Bowman recently praised Maddie for setting a good example for teenage girls, noting that she should be a role model for young girls who are not ready to lose their virginity. The Hollyoaks storyline, in early 2012, saw her character impose a three-month sex ban on her boyfriend, Callum Kane, until she felt ready to sleep with him.
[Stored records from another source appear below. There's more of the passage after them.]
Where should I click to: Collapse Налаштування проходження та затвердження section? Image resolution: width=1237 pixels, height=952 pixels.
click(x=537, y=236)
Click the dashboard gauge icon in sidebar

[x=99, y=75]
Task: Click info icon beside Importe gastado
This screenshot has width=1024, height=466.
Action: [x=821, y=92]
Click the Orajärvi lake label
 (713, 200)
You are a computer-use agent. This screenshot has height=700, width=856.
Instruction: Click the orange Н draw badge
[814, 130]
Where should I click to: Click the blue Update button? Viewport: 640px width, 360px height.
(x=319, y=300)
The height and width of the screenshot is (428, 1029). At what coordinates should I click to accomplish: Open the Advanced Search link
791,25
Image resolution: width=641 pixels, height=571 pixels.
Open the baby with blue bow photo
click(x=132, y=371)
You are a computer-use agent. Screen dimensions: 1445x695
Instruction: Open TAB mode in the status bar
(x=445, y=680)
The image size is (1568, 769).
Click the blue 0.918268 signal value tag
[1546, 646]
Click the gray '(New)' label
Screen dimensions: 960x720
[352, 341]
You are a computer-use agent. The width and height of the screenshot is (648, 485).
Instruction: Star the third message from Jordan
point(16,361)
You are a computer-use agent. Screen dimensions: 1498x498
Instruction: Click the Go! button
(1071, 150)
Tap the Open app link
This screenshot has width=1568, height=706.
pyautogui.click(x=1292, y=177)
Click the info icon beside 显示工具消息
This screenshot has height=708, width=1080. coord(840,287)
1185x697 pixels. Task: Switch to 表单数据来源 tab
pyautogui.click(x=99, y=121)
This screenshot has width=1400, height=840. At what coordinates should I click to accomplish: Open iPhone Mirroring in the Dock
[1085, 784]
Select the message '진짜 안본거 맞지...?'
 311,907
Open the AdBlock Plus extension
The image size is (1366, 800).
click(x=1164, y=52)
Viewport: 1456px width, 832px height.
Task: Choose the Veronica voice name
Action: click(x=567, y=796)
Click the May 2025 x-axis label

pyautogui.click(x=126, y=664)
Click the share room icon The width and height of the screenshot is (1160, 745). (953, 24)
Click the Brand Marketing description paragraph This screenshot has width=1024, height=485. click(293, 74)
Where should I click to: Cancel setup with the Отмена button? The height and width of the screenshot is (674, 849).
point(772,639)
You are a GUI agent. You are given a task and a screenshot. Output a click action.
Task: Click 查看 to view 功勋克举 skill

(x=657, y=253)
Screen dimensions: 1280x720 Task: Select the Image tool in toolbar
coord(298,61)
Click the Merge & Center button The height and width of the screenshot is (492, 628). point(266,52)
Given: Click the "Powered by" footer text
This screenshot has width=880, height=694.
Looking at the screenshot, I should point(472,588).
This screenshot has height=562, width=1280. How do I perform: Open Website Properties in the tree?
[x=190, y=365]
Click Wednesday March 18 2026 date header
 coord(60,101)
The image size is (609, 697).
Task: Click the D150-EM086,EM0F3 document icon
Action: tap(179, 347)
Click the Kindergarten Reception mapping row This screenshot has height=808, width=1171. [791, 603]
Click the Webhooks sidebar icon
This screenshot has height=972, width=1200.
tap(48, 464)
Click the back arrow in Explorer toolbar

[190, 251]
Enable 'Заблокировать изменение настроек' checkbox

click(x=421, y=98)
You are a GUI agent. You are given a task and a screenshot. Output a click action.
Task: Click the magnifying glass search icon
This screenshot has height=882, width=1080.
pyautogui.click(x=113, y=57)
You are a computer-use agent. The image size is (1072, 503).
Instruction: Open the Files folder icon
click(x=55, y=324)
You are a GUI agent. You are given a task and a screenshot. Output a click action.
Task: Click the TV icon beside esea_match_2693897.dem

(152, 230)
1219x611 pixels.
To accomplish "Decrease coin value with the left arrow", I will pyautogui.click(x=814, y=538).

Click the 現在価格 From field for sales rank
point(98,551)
Bowman has described her experience at Hollyoaks as "Very busy but a lot of fun." and added "I'm loving it. We all get on really, really well here and tend to form bonds quite quickly." She has noted that she is particularly close to fellow Hollyoaks actor Lucy Dixon, with whom she used to share a flat, saying "We do have a great dynamic and spend lots of time together. It happened very quickly. We had no time to get to know everyone, we did our casting together and we said: ‘Let’s move in.’ It’s so special to find someone you really gel with when you’re away from home." Bowman has also stated that she is close friends with Steven Roberts who plays her on screen best friend George Smith.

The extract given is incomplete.